MARK SHIELDS: He’s in bad shape.
And I say that, Judy, because think about this, if you’re a Republican. A week ago, the Democrats had a terrible, terrible week. The inspector general’s reports from the State Department came through on Hillary Clinton’s private e-mail. It showed that the Clinton people had disassembled, that they had not cooperated, that they had actually made it more difficult for the investigation and had not been forthcoming.
But, in addition to that, we had the worst job creation numbers we’d had in six years. And yet Donald Trump dominated the news the whole week, and Hillary Clinton made the news and dominated it in a positive sense with her speech critical of him.
JUDY WOODRUFF: Right.
MARK SHIELDS: So, you know, Donald Trump now is going to a teleprompter, as we saw today and we saw on election night.
Donald Trump on a teleprompter is about as electrifying as the recorded message you get calling the airlines and saying, calls will be answered in the order by which they were received.
(LAUGHTER)
MARK SHIELDS: He loses all of Donald Trump.
JUDY WOODRUFF: David, how much damage has been done? Is he going to be able to pick himself up and keep going? What do you see?
DAVID BROOKS: Well, he will be able to pick up. There will be ebbs and flows.
But we have — he’s had so many bad weeks with no effect in the polls, but, this week, there was an effect in the polls. So, he was dropped, I don’t know, six, 10 points. There was a chunk down.
And then the flaking way of the Republicans, the Ryans and even the Mitch McConnells are beginning to grow wobbly, Scott Walker. The whole party is, like, oh, no, what are we going to do?
And I understand why Ryan is trying to hang in there. He wants unity. His theory is that, if we get unified, we will — that’s the only way we can win as a party. And his theory is, I have got a policy agenda. If I hug Donald Trump, maybe he will take part of it, but if I push him away, he will never embrace my agenda, and I care most about my agenda.
But I think that is unworkable and frankly not morally sound, that policy. It’s unworkable because you can’t share a stage with Donald Trump. He’s not a sharing guy. He’s a sole figure who doesn’t do collaboration. He doesn’t do reciprocity. He doesn’t do teamwork. And you can’t have unity with a guy like that.
I wrote in my column today it’s like trying to hug a tornado. It’s just not going to work, because you will get what we just saw.
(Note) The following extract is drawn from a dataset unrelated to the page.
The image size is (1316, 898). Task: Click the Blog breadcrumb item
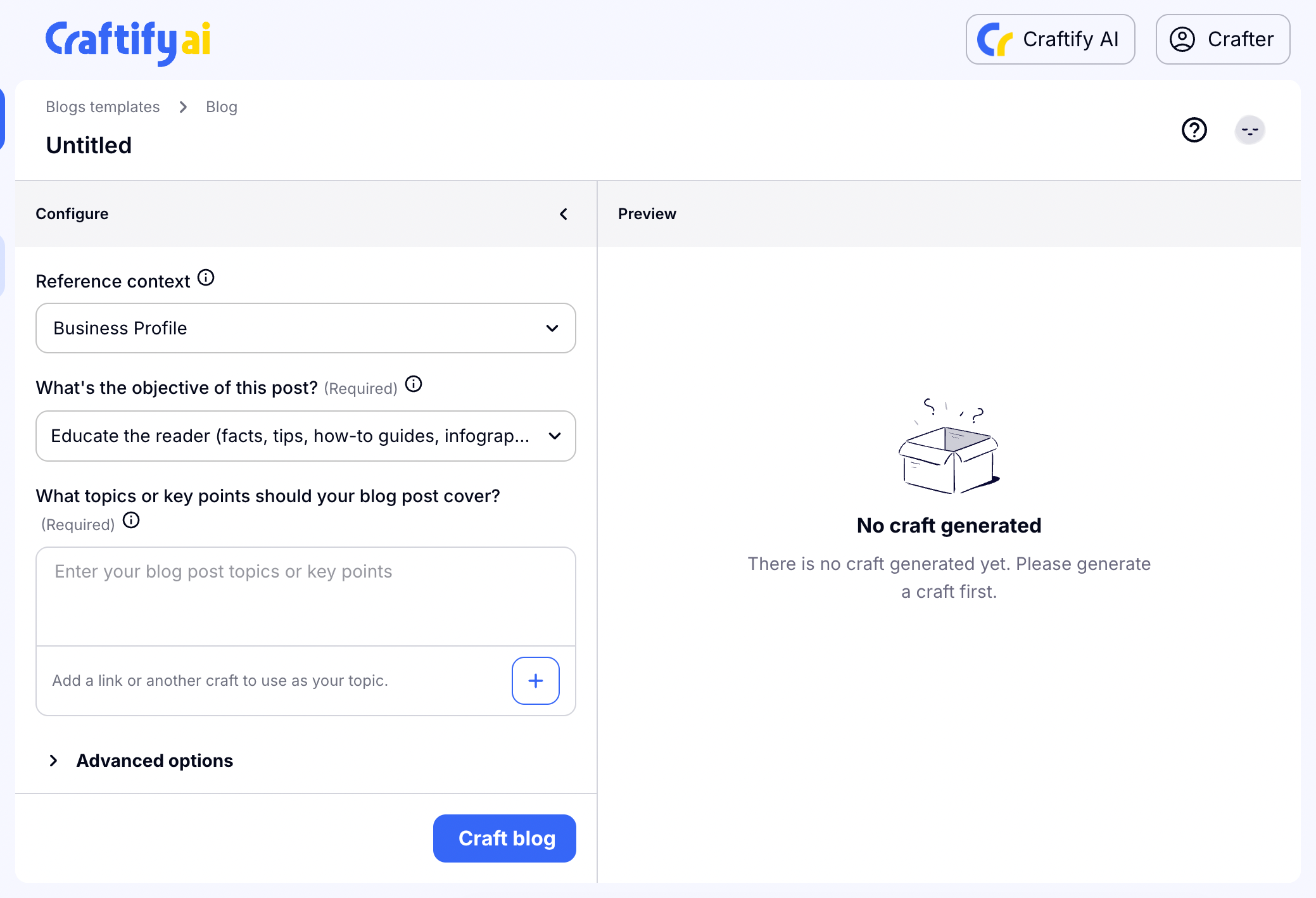[221, 107]
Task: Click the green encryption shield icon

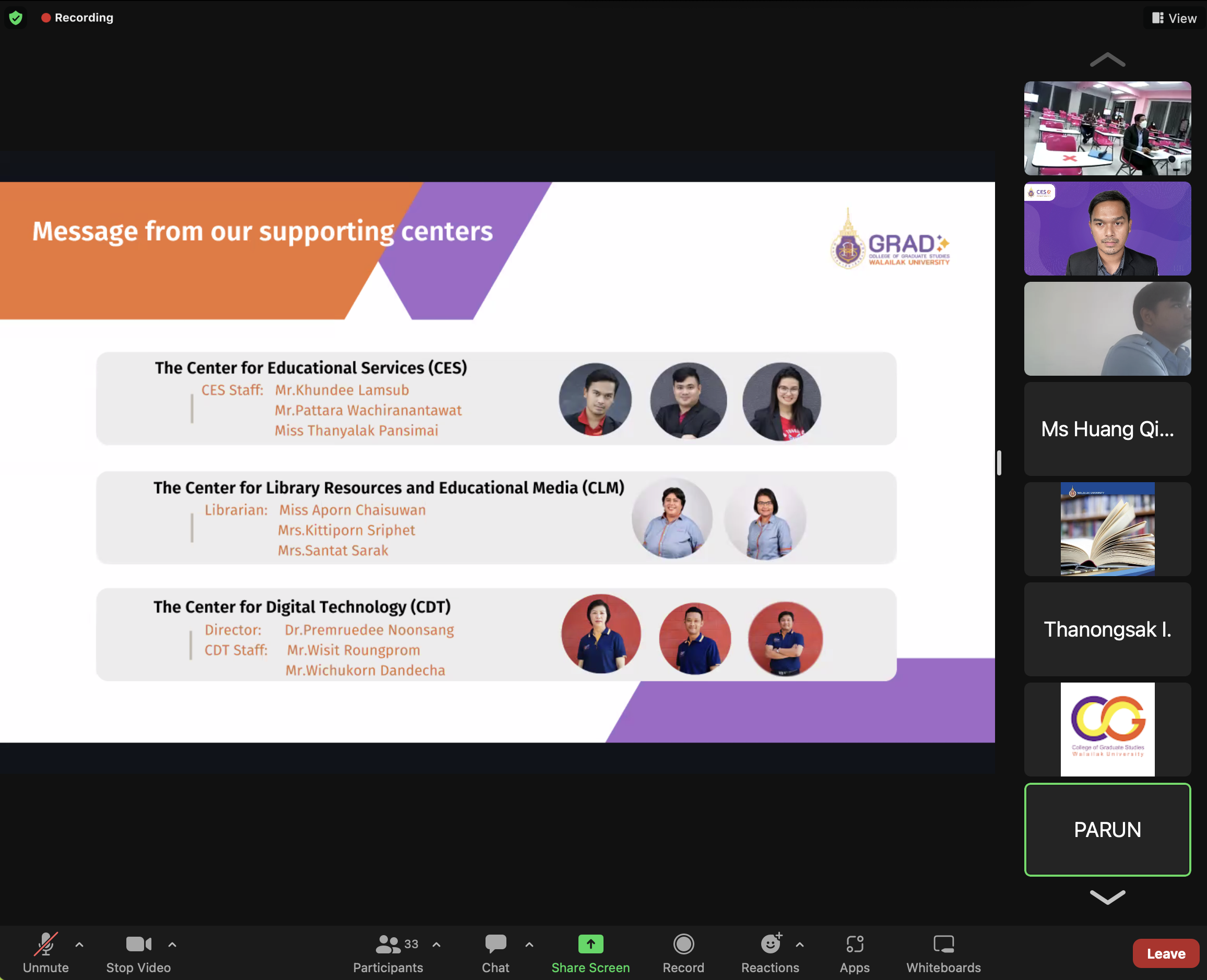Action: (x=16, y=18)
And it’s immoral, or amoral, at least, because you can’t embrace somebody who says racist things because he happens to agree with your defense budget.
The character is foundational. And Ryan is trying to paper over a moral chasm with policy. And it’s just not — it’s not the right thing to do, in my view.
JUDY WOODRUFF: Pretty tough.
MARK SHIELDS: It was tough. It was a good column. And it was — David said it well.
Donald Trump, to quote David, which I’m always reluctant to do…
(LAUGHTER)
MARK SHIELDS: … but he has no horizontal relationships. And I think that’s true.
Mo Udall, a wonderful congressman from Arizona, said, always beware of any presidential candidate who doesn’t have friends his own age who can tell him to go to hell and — when you’re wrong. And I just don’t see that in Donald Trump.
I mean, I see a lot of relationships and a lot of vertical relationships and good relationships with his family. But, I mean, I think, Judy, the vote for president is a very personal one. And people are going to make their decisions based on, as Heraclitus said 25 centuries ago, character is destiny, and it will be in 2012 (sic).
JUDY WOODRUFF: Well, he’s going to — I guess next week, he is going to try to talk about Hillary Clinton’s character.
DAVID BROOKS: Yes.
MARK SHIELDS: OK.
JUDY WOODRUFF: And we will see what he says.
Mark Shields, David Brooks, thank you both.